Page 1 of 1

Nested regex, 0 or more times

Posted: Fri Mar 13, 2009 6:25 am
by batfastad
Hi everyone

I'm writing a regular expression to parse page numbers and page ranges.
A user can enter page numbers in the following formats:
45
45,47
45-48
45,47-52
45-48,56,59-62,98-102 etc...
So either a single page, a range of pages, pages separated by a comma or a combination.

And I've written the following regex which matches the first 3 cases

Code: Select all

[0-9]{1,3}(-|,)?[0-9]{0,3}
But I'm having trouble extending this to deal with the more complex examples.
Obviously what I could do is just add the (-|,)?[0-9]{0,3} section multiple times after the initial regex, to deal with the multiple cases in the 4th and 5th examples.

But I'm hoping there's an easier way I'm missing out on.

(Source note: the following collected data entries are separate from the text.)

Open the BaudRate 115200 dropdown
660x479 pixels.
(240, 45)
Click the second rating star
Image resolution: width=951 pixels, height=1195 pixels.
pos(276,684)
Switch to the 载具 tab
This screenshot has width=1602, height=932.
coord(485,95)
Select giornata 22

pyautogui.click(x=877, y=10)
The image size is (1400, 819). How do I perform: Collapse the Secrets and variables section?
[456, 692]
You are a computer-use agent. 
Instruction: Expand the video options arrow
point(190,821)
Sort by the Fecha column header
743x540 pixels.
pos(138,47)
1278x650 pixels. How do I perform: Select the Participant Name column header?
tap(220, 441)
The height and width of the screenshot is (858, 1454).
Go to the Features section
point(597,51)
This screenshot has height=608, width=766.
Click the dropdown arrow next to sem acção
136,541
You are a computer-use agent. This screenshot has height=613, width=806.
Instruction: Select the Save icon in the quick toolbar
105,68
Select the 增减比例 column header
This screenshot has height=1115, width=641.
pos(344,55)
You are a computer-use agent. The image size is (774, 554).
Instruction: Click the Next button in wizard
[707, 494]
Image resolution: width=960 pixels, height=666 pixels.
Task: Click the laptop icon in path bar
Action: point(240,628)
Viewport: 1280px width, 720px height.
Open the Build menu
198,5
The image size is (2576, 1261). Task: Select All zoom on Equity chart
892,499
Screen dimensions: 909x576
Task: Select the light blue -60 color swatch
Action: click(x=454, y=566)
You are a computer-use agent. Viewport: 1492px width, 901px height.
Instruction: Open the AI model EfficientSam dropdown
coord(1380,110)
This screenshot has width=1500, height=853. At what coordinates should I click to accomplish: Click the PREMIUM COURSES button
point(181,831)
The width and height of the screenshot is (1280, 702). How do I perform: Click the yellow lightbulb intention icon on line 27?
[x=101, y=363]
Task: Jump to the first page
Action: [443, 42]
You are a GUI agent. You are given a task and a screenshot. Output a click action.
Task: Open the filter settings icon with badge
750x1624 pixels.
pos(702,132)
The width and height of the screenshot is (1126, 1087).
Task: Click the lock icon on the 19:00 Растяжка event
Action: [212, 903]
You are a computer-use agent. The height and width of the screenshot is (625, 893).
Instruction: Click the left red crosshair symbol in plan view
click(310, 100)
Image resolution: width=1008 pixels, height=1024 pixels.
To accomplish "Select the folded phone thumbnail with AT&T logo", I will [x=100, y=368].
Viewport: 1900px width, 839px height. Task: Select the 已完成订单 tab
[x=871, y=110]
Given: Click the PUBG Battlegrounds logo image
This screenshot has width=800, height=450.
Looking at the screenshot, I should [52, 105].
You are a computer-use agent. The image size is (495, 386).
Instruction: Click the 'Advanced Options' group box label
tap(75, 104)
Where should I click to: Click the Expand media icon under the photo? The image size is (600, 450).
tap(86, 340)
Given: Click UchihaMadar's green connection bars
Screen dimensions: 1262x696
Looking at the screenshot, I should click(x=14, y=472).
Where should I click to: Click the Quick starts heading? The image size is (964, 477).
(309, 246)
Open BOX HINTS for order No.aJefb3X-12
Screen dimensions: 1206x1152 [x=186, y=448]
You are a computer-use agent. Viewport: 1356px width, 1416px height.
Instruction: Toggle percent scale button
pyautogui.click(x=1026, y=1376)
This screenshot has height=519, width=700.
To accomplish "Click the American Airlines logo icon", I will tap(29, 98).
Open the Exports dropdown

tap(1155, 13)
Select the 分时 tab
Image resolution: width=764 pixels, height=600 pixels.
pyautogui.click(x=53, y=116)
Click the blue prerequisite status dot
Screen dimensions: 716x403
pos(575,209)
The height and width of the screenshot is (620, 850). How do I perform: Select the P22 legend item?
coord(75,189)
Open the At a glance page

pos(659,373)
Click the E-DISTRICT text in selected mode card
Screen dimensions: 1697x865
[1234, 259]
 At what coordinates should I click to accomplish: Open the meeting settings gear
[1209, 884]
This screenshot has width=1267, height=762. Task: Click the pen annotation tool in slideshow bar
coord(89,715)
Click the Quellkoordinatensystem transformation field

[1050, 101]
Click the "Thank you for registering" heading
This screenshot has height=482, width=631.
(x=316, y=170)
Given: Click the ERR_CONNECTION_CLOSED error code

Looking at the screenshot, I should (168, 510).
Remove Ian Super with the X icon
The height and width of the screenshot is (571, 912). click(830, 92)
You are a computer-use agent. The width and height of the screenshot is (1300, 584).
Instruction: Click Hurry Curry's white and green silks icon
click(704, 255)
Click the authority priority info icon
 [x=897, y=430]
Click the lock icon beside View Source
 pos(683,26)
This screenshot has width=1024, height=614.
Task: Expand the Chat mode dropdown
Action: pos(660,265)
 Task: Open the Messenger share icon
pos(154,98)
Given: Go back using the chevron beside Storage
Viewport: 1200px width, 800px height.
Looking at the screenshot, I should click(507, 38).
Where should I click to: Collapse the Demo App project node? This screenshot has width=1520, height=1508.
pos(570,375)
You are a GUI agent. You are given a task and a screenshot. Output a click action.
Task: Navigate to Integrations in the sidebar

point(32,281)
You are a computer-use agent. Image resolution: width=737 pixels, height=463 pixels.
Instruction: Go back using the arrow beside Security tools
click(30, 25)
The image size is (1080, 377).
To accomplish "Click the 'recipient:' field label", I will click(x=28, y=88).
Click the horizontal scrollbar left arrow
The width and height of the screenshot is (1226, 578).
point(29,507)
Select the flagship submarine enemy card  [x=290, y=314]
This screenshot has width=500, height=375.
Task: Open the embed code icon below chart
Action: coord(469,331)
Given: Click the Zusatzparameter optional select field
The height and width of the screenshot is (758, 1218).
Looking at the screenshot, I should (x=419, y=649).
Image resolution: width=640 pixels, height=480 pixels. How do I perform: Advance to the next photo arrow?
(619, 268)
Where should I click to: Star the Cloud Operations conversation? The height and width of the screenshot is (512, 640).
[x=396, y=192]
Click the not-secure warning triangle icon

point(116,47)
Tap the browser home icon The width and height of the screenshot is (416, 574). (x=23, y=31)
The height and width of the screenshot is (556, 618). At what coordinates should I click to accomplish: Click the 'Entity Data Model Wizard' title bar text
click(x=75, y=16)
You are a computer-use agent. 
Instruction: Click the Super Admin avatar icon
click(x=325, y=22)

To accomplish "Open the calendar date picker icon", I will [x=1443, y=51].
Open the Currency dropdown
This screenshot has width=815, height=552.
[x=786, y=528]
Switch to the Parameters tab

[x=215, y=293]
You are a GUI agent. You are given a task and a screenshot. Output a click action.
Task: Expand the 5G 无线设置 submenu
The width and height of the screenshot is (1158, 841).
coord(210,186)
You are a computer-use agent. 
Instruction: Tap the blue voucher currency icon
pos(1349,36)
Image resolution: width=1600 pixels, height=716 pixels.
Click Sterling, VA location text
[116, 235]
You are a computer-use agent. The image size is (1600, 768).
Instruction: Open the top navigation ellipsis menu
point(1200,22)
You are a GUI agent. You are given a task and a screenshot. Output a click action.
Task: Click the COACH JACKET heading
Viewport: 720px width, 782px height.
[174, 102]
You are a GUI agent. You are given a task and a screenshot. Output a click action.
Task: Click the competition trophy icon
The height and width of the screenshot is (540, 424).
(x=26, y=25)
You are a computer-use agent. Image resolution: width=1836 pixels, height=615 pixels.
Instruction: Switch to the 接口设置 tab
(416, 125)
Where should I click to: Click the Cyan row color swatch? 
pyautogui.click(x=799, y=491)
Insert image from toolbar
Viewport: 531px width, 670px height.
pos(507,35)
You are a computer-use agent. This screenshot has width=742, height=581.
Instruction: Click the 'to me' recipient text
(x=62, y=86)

Is it valid to nest regular expression statements?

Just tried something like this...

Code: Select all

[0-9]{1,3}((-|,){1}[0-9]{1,3})*
So I've got the 2nd half of the regex within brackets () then specifying the zero or more quantifier * to that entire bracketed section?
It seems to work in Regex Coach (excellent utility BTW), but I wasn't if I was missing something that could improve/shorten the regex?

Cheers, B

Re: Nested regex, 0 or more times

Posted: Fri Mar 13, 2009 7:22 am
by mintedjo
I'm sure you've already thought about these but I'll mention them anyway.
Your regex also matches "45-46-47-48,extraletters".
You can use '^' at the start and '$' at the end to make sure any additional characters at the start or end are not allowed.
To make it shorter you could use '\d' instead of '[0-9]'.
In '(-|,){1}' the '{1}' is completely pointless. Without it the engine just matches it once anyway.
If you dont need to capture the comma or hyphen then '(-|,)' is the same as a character set containing '-' and ',', that is: '[-,]'

Do you want to allow strings like "41-42-43"?
If not you will need to change it a bit. But if they are acceptable then I don't see any problems with your regex.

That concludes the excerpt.